For all Elsie had explained just now about why she’d stopped him from making love to her—she had good reasons, but he’d felt her blood come up too, reasons wouldn’t have been enough—one thing Elsie didn’t say was she’d taken on more virtue from these three women friends in her recent solitude than she ever had before. He felt them in her, forces as real as those that made her face fuller, her hair glossier. He felt her need of these forces, he felt them balancing her in little ways. Better than anything he could do for her. Just as well, then.
But it sure as hell was Elsie who’d got his blood up until he was as helpless and fierce as he’d been the first time. Maybe more helpless and wanting. But then it was Elsie, Elsie right here, who’d turned him away with a finger. Good. Good.
So what would he be for her? Not part of her. Let all the forces in his life run heavy, keep him set. Let Elsie be. Let whatever longings he might have turn into letting her be, as outside him as the salt marsh, let her be herself the way the salt marsh was the salt marsh for all that flowed in and out. His mind swelled that thought—the way the sea was the sea for all the winds across her, for all the pull of the moon and the sun, for all the spinning of the earth under her, for all that sent her rocking from one edge to the other, sliding up sounds and bays, eating at shores, slithering into salt creeks and marshes.…
He saw how small they were, Elsie and him in this little room. Nothing like the sea. Two dots you couldn’t find in the real sea. Just enough life in them to keep paddling so they could keep drifting with the little colony of dots that’d spawned them.

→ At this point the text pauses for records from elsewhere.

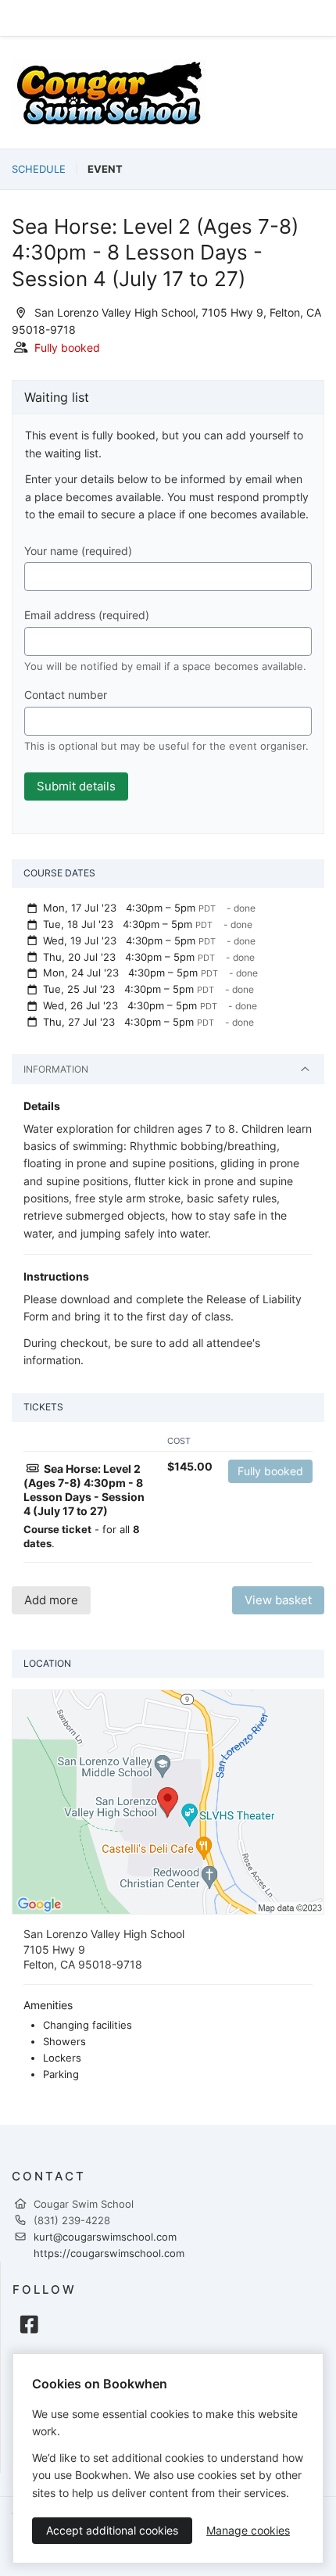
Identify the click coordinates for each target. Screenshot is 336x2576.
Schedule (39, 169)
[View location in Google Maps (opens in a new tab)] (168, 1801)
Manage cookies (248, 2530)
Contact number (65, 694)
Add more (51, 1600)
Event (105, 169)
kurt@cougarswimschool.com (105, 2236)
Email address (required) (86, 615)
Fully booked (270, 1471)
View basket (278, 1600)
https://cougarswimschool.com (109, 2253)
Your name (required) (78, 550)
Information (55, 1069)
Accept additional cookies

He was exhausted now. He sat down by Elsie’s feet. He worked his way carefully onto his end of the sofa. He could just see the lump of her by the light of the fire, he could just make out the purple afghan. A day at sea and now this night. He was back in his tired body all right. Just a few stray notions between him and sleep …
He’d have to tell May he saw Elsie. He could do that, Elsie had managed him so he could do that.
Elsie’s forearm slid onto his feet, felt warm.
He’d get home as tuckered out as he’d been when he brought Spartina in after the hurricane. And on account of about as much foolishness on his part. When he’d got back that time he’d been able to tell May to be glad of Spartina; he didn’t see what he was going to tell her to be glad of this time … Elsie gave me back? Better not go into it all.
He pulled the blanket up to his neck.
The sun would wake him through the sea-side window—enough time before Tran and Tony began to worry, enough time to fix the antenna and get back out to haul the rest of the pots, enough time to get home.
Now he lay down feeling he had enough. He closed his eyes and saw the marsh, the salt pond at high water, brimming up into the spartina. He felt his easy breath on his fingers. Enough time would flood and ebb in him, bringing in and carrying out.…
He opened his eyes. The log he’d laid had some salt in it—now it was aflame, there was a green sizzle to it, like the Northern Lights, like phosphorescence in the sea.
He closed his eyes again. It didn’t matter that he didn’t have more to want. It felt like part of his present that it was in him and in the nature of things for him to take in more, give out more before his breath ran out.
He could forget everything he’d thought here, this night, in the middle of his life. Let it ebb, and it would flow back. He felt like the salt marsh, the salt pond at high water, brimming.